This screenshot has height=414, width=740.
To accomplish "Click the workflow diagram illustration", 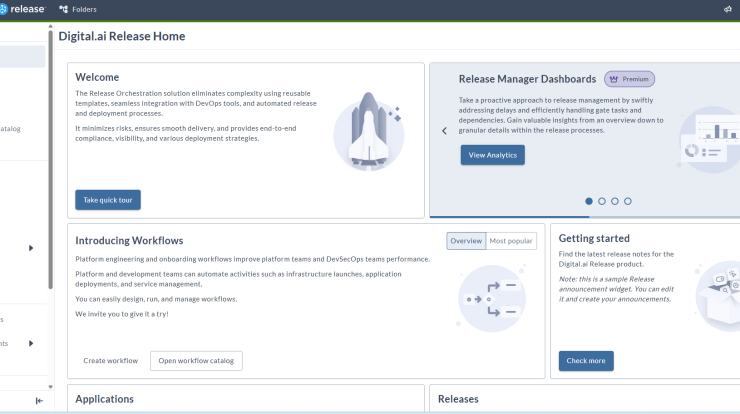I will point(491,298).
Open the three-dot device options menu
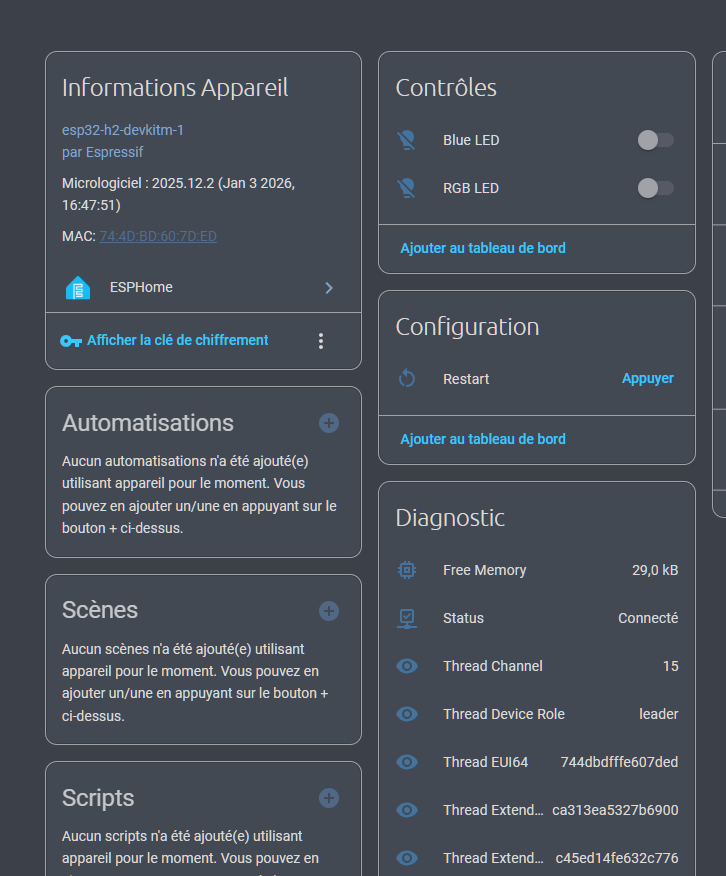Image resolution: width=726 pixels, height=876 pixels. (321, 341)
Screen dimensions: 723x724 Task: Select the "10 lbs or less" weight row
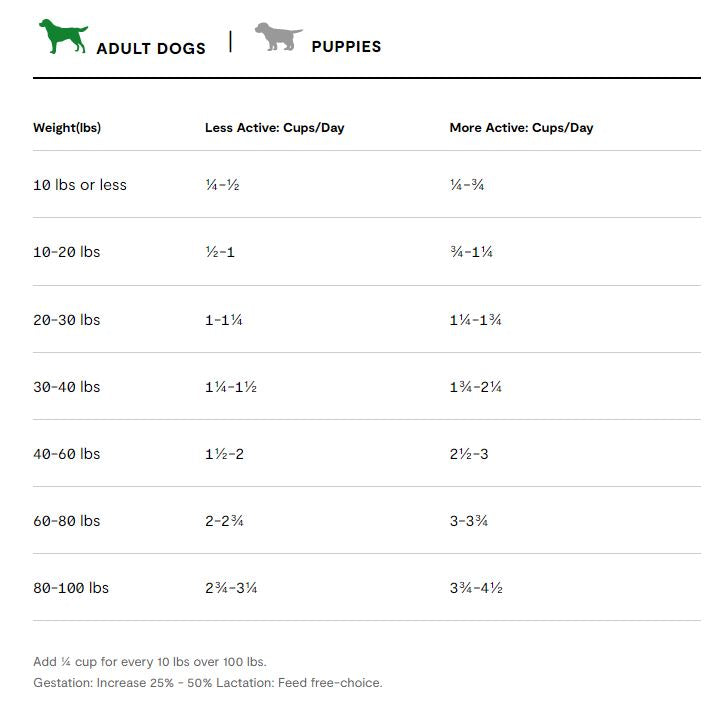[x=80, y=185]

• • • •

▸ Exercise details
Starting at the row that contains "Screen dimensions: 723x724" and ending with the last of the rows, swap "weight" for "shipping" and write that stretch out again with everything else unchanged, leaving out the pictures.

▸ Written answer
Screen dimensions: 723x724 Task: Select the "10 lbs or less" shipping row
[x=80, y=185]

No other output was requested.